La profondeur du bol et la valeur donnée à la pente intérieure de la queue ont autant d’influence que le grain et donc tout point de vue tranché sur une valeur de grain ne servirait qu’à vous éloigner de votre but qui est de trouver l’embouchure idéale pour la trompe que vous jouez.


. La bague :

Elle doit être conçue pour pouvoir y enrouler aisément un système de maintien pour éviter de la perdre. Ceci vaut essentiellement pour les cavaliers en chasse qui risquent à tout moment de voir leur embout arraché de son logement.

Notons qu’une embouchure en fin d’usure vient cogner sa bague contre la bague de la trompe, et qu’il convient alors de chemiser la queue d’embouchure pour lui donner une nouvelle vie.
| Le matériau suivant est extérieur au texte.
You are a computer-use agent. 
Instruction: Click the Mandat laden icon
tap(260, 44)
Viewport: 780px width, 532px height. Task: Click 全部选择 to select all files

. La queue de l’embouchure :

  La pente extérieure de la queue est d’environ 1,4°. C’est une moyenne car chaque fabricant donne une valeur différente à cette pente (0,88° minima -1,81° maxima) ce qui impose au sonneur de toujours vérifier la bonne adaptation de l’embout dans la branche d’embouchure de la trompe. Non seulement les pentes sont différentes au niveau de l’embouchure, mais les logements de l’embout dans la trompe ont eux aussi des pentes différentes d'une marque à l'autre et d'une trompe à l'autre. Ce qui complique encore le tout, c’est que l’usure, soit du logement d’embouchure sur la trompe, soit de la queue de l’embouchure, donne une infinie variété de pentes possibles. Un grand principe à appliquer est de réaliser une excellente adaptation de la queue à son logement par usure réciproque c’est-à-dire qu’à force de poser et d’ôter la même embouchure, les deux surfaces s’usent de façon idéale.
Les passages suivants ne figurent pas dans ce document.